Simple digits. 2019 for the year, last year; 24 for the day. And in between those, 10 for the month. That'd make it, thought Holden, a week before Halloween. That seemed appropriate. Old pagan holiday, trick or treat…
"October," he said aloud. The realization came to him, perfect and clear. "This information was in the system in October."
"That's right." Nothing funny in Batty's thin smile. "And Bryant sent you out to the Tyrell Corporation headquarters the first week of November 2019. He sent you out there, without showing you these ID scans."
"He told me…" As though from a distance, Holden heard his own voice, barely audible.
"He told me that there weren't any scans or photos of the escaped replicants. He told me that the off-world authorities didn't have any
… that the data couldn't be sent… something like that. And I'd have to go out there with the Voigt-Kampff machine and run the empathy tests on all of Tyrell's new employees… to find which ones were the replicants…
"Look at the access record." Batty called up another screen. His finger tapped the glass again. "Bryant pulled these scan files out of the police department data banks three times before he gave you the assignment. He even printed out hard copies. The photos of the escaped replicants-by which you would've been able to recognize them without running any tests-were probably sitting in one of his desk drawers the whole time, the last time he talked to you in his office."
"But that would mean…" The pieces had linked up inside his head. It just took time to speak of them. "But that would mean Bryant sent me out there… to the Tyrell headquarters… to get killed."
"Figure it out." Batty laid a hand on Holden's shoulder. His voice soft, almost kind. "If you were putting together a conspiracy to eliminate the blade runners-for whatever reason-who'd be better for it than the man in charge of them?"

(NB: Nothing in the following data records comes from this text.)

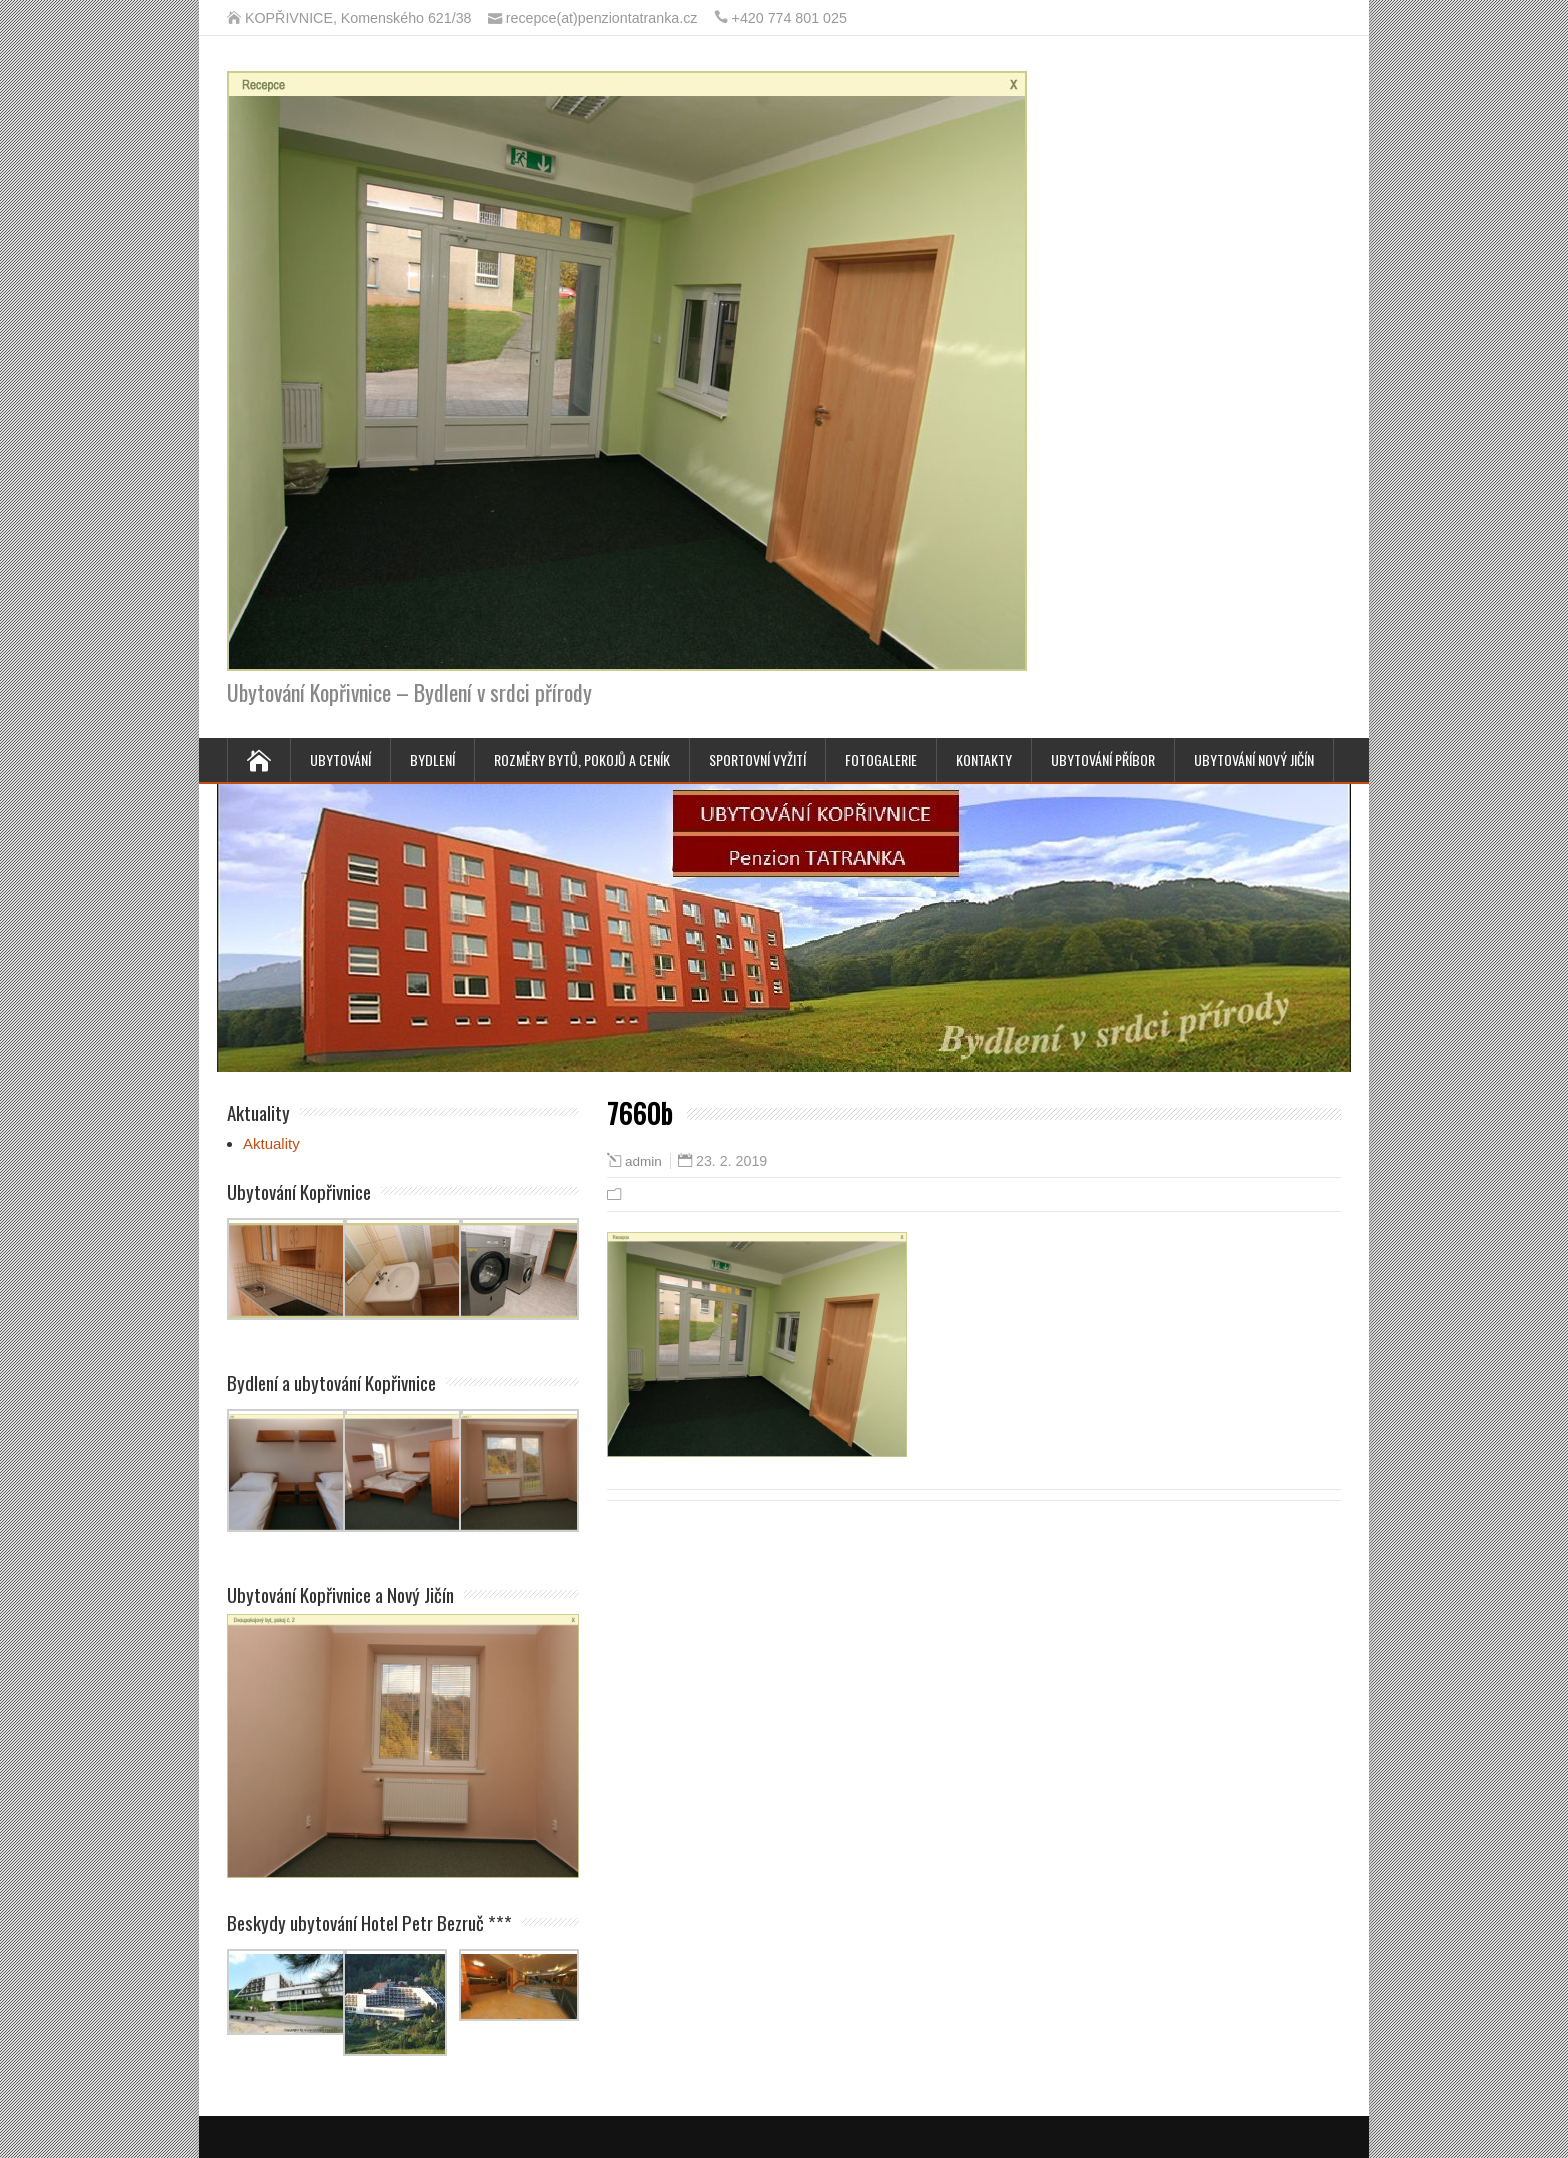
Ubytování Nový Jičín (1254, 759)
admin (643, 1161)
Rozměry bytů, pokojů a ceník (582, 759)
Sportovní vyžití (757, 759)
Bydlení (432, 759)
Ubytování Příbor (1103, 759)
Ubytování (340, 759)
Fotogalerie (881, 759)
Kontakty (984, 759)
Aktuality (271, 1143)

A tiny glimmer of light shone inside his skull. As Holden turned his gaze back toward the pure, empty glow of the monitor, he thought he'd started to understand.
And a joy as pure flooded his soul.
A smaller space, its own little world. As familiar to Deckard as the one he'd just walked across.
With its own smells, even its own dust, residue of time past. Deckard closed the door behind himself. Through the glass pane, with Bryant's name showing in reverse on it, the fragmented light of the station's ground floor folded shadows across the desk and the file cabinets.
He stood motionless, scoping out the room's darkness. Nobody had recognized him, stopped him as he'd made his way here from the bank of elevators. The virtue of machines, at least on this occasion, was their anonymity.
The blinds over the office's windows kept anyone from seeing him in here, while still leaking through enough light for him to gradually make out the rat's-nest clutter with which the space was stuffed.
"Bryant?" Keeping his voice low, he stepped into the center of the room. When he'd found the door unlocked, and had been able to slide right in with just a glance over his shoulder to make sure no one had been watching, he'd expected to find his old boss in here. Even though the desk lamp was switched off-he knew that Bryant often did his deepest brooding with the lights out and the scotch bottle close at hand. The inspector had been keeping night hours for so long that his skin, beneath his slob stubble and alcohol flush, was as pallid as a cave fish or a corpse. "You in here?" Deckard took another step closer to the desk.